Übervolle Züge
Droht bei der Bahn der Sommerferien-Kollaps?

Mit dem Deutschlandticket droht der Sommer-Bahnkollaps!
Das befürchtet zumindest der Fahrgastverband. Gerade auf den Strecken in die Berge oder ans Meer könnten die Züge überfüllt sein. Und eine Entlastung könne es so kurzfristig nicht geben.
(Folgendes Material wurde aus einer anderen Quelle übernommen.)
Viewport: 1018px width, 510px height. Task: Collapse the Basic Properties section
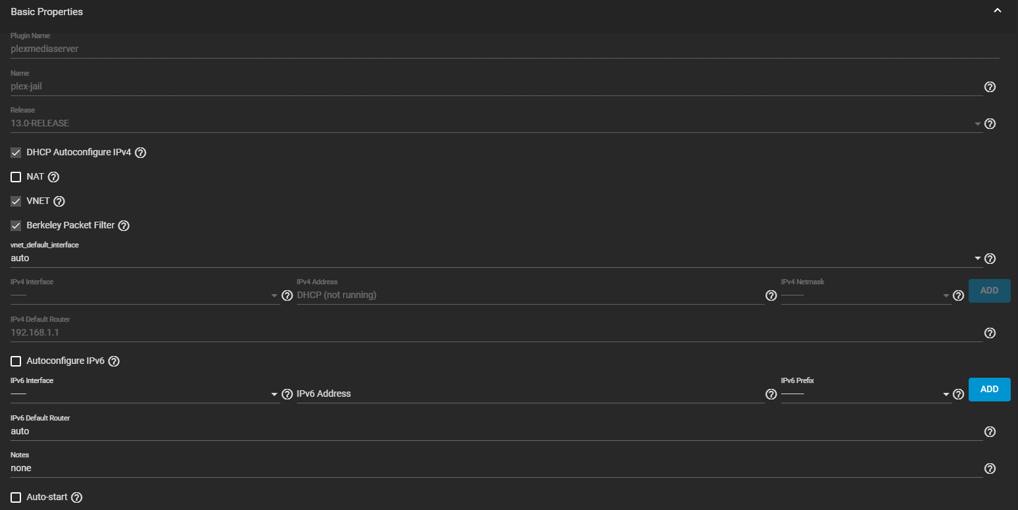tap(998, 11)
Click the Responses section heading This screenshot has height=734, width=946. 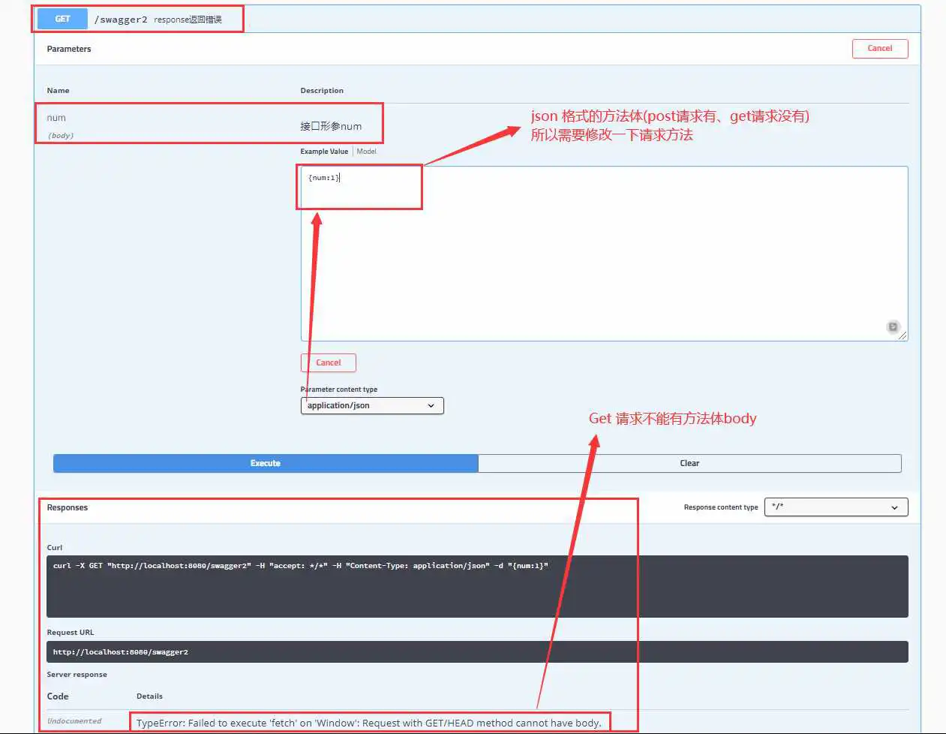[68, 508]

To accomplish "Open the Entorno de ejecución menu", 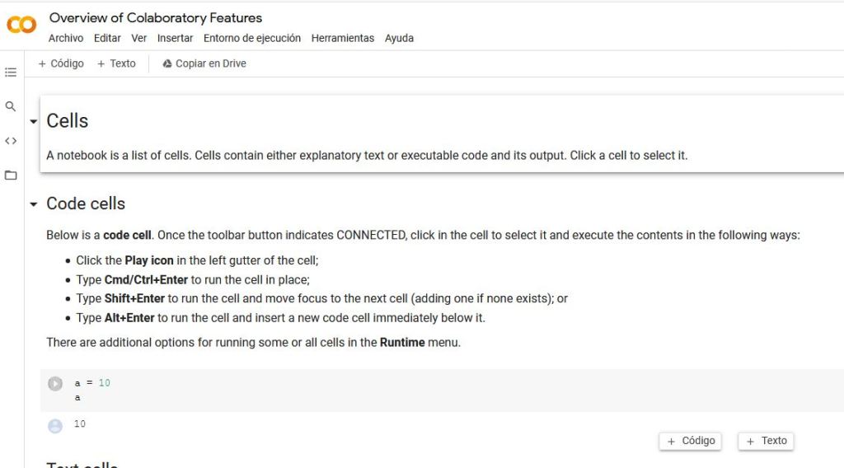I will point(252,38).
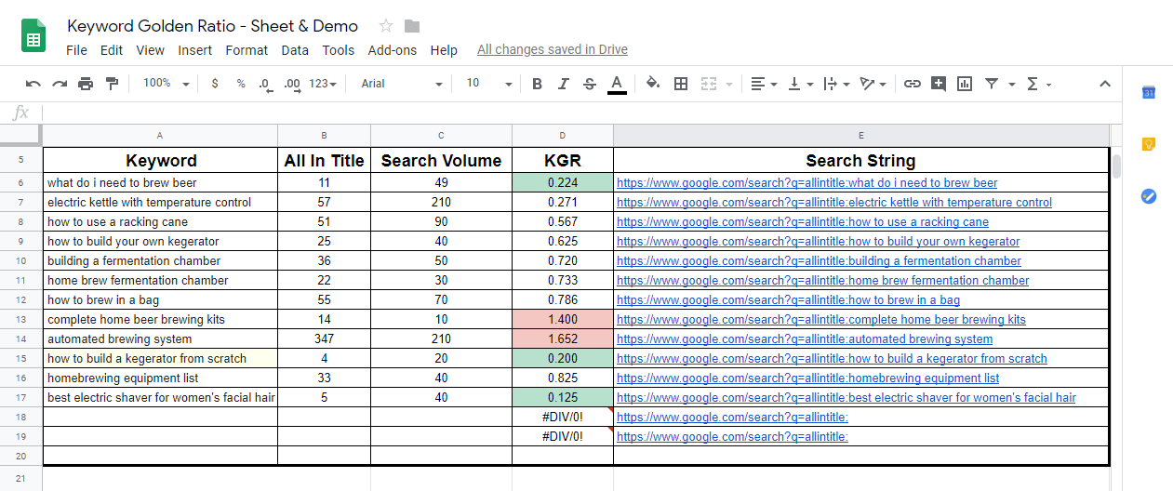1173x491 pixels.
Task: Expand the font size dropdown
Action: click(489, 84)
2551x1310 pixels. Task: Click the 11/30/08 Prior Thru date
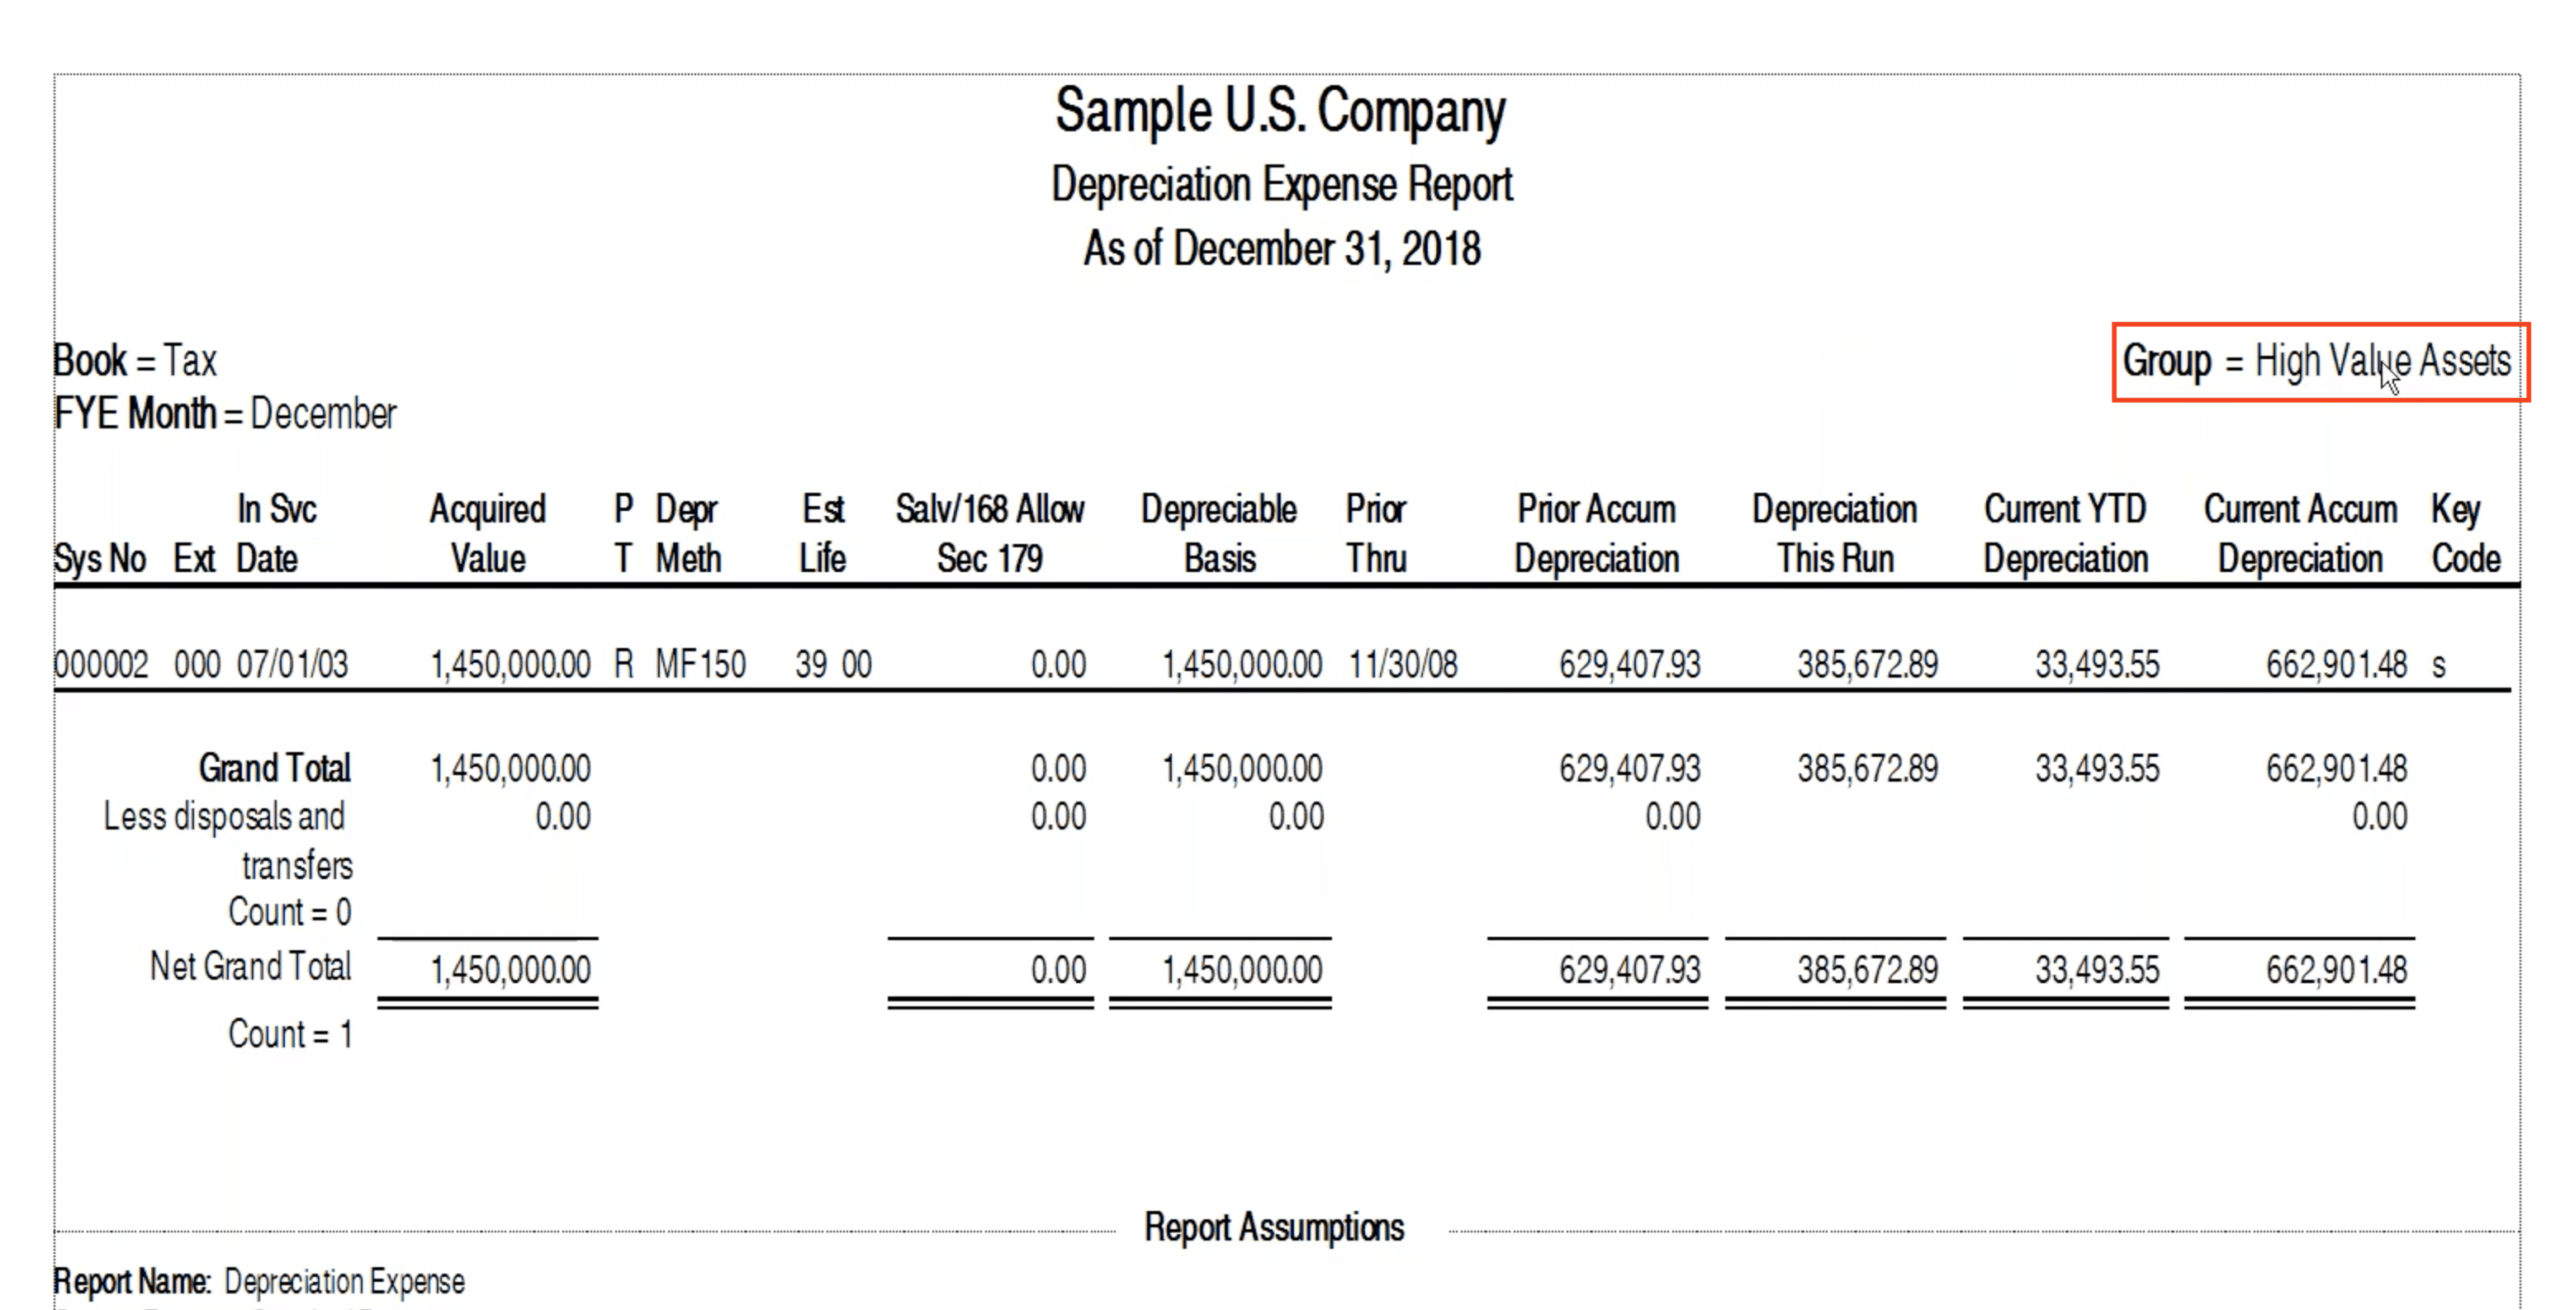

Fahrgastverband: Kurzfristige Abhilfe durch mehr Züge nicht möglich
In diesen Sommerferien wird uns das Deutschlandticket erstmals begleiten. Unbegrenzt reisen für nur 49 Euro monatlich – mit dieser Zeitkarte könnten die Züge in der Urlaubszeit noch voller werden. Das zumindest erwartet der Fahrgastverband Pro Bahn. Besonders betroffen: beliebte Urlaubsziele. „Schon heute sind viele dieser Züge voll bis übervoll“, sagte der Ehrenvorsitzende von Pro Bahn, Karl-Peter Naumann, der Funke Mediengruppe.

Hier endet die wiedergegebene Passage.